There’s something utopian in this novel, underscored by the ending, where Wolfsegg’s entire estate is donated to the Jewish community of Vienna. It’s a radical and destructive utopia, a utopia that annihilates Murau himself, and which is at any rate overwhelmed by resentment and hate for his birthplace.[3] But Bernhard wouldn’t be Bernhard if such a denigration, so relentless and ruthless, didn’t mutate in a vertiginous cascade of words with compulsive musical pitches of extraordinary beauty (and beautifully rendered by translator David McLintock) – a melodic aria whose lightness sharply contrasts with the gloomy character of Murau’s proclamations. It’s this very rhythm – an inexorable, spiralling mechanism of hyperboles and superlatives – which confers to the narrative the specific "vis comica" so characteristic of Bernhard’s work. Exaggeration changes into grotesque, tragedy into comedy. And often within the text, one hears a long liberating laughter. "Everything is ridiculous when one thinks of death," Bernhard wrote, and very few other contemporary authors have demonstrated how thin the line is that separates the tragic from the comic.


  • In a remarkable passage, the narrator Murau, an expatriate professor based in Rome, talks about the search for his childhood in an Austrian country estate, Wolfsegg:
"In Rome I sometimes think of Wolfsegg and tell myself that I have only to go back there in order to rediscover my childhood. This has always proved to be a gross error, I thought. You’re going to see your parents, I have often told myself, the parents of your childhood, but all I’ve ever found is a gaping void. You can’t revisit your childhood, because it no longer exists, I told myself. The Children’s Villa affords the most brutal evidence that childhood is no longer possible. You have to accept this. All you see when you look back is this gaping void. Not only your childhood, but the whole of your past, is a gaping void. This is why it’s best not to look back. You have to understand that you mustn’t look back, if only for reasons of self-protection, I thought. Whenever you look back into the past, you’re looking into a gaping void. Even yesterday is a gaping void, even the moment that’s just passed."
  • This then prompts Murau to remember a reflection he made to his student Gambetti on the subject of exaggeration:
"We’re often led to exaggerate, I said later, to such an extent that we take our exaggeration to be the only logical fact, with the result that we don’t perceive the real facts at all, only the monstrous exaggeration. I’ve always found gratification in my fanatical faith in exaggeration, I told Gambetti. On occasion I transform this fanatical faith in exaggeration into an art, when it offers the only way out of my mental misery, my spiritual malaise…With some, of course, the art of exaggeration consists in understating everything, in which case we have to say that they exaggerate understatement, that exaggerated understatement is their particular version of the art of exaggeration, Gambetti.

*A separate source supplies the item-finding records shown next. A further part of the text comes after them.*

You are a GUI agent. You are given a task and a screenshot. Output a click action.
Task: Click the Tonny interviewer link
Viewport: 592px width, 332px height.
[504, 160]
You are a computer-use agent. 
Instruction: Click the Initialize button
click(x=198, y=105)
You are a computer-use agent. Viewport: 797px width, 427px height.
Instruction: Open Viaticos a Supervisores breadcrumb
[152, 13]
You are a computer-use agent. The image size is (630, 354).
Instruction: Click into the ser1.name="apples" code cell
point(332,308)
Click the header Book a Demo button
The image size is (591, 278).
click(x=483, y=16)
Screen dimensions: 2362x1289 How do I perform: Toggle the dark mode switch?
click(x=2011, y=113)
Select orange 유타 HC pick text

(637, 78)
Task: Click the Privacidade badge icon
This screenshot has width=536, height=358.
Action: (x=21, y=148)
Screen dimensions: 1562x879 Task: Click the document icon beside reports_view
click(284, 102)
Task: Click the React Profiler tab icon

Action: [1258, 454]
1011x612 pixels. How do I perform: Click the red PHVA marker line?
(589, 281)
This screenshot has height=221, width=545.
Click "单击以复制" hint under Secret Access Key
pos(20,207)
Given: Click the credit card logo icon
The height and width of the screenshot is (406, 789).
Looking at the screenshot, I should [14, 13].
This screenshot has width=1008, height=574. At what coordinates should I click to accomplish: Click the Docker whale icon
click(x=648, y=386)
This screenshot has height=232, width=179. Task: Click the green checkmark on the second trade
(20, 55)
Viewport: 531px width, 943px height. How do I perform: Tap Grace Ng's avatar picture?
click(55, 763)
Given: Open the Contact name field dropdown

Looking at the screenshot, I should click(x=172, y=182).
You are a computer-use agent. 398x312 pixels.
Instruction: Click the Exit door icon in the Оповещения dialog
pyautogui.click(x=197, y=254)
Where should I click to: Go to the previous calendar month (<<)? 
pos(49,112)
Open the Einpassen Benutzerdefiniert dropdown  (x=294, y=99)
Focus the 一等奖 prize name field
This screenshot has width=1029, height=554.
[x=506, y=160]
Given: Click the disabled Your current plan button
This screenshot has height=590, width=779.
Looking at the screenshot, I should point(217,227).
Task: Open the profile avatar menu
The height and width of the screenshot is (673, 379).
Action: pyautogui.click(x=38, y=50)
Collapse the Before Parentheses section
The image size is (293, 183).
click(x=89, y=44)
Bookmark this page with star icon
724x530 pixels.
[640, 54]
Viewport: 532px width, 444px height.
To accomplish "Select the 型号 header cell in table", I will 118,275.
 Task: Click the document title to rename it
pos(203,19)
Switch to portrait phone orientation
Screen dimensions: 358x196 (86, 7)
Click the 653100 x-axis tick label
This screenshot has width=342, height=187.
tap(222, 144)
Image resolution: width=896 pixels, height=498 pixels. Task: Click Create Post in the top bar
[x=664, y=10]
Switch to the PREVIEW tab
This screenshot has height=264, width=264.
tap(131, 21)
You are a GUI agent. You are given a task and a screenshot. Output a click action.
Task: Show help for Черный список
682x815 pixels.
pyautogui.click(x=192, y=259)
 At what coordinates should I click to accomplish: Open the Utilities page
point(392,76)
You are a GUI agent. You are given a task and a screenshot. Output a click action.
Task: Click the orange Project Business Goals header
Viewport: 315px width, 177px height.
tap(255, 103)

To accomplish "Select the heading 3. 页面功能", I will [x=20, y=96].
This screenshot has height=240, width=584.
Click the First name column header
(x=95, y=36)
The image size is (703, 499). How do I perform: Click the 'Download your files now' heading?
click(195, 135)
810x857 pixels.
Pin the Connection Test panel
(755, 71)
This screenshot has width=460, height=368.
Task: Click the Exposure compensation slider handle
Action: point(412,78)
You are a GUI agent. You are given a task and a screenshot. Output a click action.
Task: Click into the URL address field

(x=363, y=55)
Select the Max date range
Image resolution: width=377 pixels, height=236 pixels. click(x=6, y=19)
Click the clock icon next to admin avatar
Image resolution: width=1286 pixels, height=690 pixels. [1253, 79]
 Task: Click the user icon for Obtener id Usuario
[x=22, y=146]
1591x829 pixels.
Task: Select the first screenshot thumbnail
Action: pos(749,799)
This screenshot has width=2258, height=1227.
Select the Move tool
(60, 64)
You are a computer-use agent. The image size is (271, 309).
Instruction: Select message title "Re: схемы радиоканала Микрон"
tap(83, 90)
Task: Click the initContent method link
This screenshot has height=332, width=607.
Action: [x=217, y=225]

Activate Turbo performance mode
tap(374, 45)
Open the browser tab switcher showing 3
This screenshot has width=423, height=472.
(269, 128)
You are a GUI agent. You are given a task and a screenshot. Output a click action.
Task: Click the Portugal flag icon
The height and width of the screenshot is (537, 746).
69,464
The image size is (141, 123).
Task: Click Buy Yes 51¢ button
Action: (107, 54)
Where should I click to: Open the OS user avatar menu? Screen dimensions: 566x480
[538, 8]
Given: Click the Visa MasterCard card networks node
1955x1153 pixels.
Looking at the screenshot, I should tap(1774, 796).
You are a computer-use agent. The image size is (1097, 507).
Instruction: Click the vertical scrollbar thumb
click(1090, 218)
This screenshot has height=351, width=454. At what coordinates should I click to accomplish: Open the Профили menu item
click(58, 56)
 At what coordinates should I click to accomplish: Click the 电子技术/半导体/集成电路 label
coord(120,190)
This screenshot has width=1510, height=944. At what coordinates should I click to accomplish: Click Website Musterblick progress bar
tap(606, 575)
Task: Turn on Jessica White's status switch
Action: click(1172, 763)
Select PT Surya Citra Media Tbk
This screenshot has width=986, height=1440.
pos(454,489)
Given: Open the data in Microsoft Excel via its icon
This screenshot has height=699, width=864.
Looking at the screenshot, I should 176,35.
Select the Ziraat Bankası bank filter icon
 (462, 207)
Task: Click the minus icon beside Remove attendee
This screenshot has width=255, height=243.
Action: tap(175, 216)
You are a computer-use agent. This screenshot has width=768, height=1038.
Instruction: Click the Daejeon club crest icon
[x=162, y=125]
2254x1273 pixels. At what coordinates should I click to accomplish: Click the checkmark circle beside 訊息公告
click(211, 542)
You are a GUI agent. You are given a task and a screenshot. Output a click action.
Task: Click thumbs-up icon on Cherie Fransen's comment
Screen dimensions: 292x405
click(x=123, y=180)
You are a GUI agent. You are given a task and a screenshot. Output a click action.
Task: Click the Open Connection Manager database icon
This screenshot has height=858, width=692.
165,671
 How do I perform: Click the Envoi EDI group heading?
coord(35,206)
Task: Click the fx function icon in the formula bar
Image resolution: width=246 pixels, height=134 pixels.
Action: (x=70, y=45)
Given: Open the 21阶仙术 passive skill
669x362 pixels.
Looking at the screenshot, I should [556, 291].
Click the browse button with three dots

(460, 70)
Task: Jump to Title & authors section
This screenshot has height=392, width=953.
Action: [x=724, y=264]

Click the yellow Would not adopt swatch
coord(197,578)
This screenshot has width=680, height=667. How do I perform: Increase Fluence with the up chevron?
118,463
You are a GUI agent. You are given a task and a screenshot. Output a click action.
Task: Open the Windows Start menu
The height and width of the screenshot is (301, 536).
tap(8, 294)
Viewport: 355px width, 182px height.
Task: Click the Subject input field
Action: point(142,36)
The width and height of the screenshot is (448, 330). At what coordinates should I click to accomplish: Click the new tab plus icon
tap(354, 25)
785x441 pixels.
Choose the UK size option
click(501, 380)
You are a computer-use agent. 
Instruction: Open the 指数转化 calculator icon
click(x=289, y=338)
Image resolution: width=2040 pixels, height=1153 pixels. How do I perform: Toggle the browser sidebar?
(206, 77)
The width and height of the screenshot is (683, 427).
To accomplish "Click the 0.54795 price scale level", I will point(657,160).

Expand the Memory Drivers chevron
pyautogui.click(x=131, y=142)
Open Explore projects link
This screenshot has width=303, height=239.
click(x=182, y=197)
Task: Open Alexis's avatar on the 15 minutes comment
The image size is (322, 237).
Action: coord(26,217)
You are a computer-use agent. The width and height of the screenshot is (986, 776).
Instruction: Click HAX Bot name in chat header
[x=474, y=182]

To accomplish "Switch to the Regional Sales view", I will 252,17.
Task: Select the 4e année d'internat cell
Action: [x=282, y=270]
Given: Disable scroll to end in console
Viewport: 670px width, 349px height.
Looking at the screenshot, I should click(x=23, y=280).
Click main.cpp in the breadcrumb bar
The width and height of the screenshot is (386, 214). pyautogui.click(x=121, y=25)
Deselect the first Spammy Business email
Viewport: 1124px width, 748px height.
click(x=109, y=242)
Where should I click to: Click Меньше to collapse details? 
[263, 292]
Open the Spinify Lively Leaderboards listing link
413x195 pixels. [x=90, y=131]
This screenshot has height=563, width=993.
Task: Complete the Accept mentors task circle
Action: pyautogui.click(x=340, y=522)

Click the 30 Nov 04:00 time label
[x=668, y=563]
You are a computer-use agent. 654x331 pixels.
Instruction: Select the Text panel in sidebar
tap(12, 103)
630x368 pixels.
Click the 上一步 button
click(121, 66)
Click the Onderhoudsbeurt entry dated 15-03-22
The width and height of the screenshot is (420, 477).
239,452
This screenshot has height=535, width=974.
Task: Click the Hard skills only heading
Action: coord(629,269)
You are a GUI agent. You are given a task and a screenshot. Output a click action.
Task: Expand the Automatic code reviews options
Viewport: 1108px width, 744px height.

Exaggeration is the secret of great art, I said, and of great philosophy. The art of exaggeration is in fact the secret of all mental endeavor. I now left the Huntsman’s Lodge without pursuing this undoubtedly absurd idea, which would assuredly have proved correct had I developed it. On my way to the Farm, I went up to the Children’s Villa, reflecting that it was the Children’s Villa that had prompted these absurd speculations (sic)."
Book's Epigraph:

I feel death pinching me by the throat, or pulling me by the back. --Montaigne


  1. ^ David McLintock was awarded the Austrian state prize for his translations of Bernhard's works. He graduated from Oxford, studied in Münster and Munich, and then taught at the universities of Oxford, London, and Cambridge, publishing extensively on comparative philology, historical linguistics, and medieval literature before turning to translation. He also won the Anglo-German Schlegel-Tieck Prize for his translations of Heinrich Böll's Women in a River Landscape.
  2. ^ Wolfsegg’s info card.
  3. ^ Although it must be said that legally Bernhard was born in 1931 in Heerlen, Netherlands as an illegitimate child to Herta Fabjan (1904-1950) and the carpenter Alois Zuckerstätter (1905-1940). His mother had temporarily moved there to give birth and avoid scandal.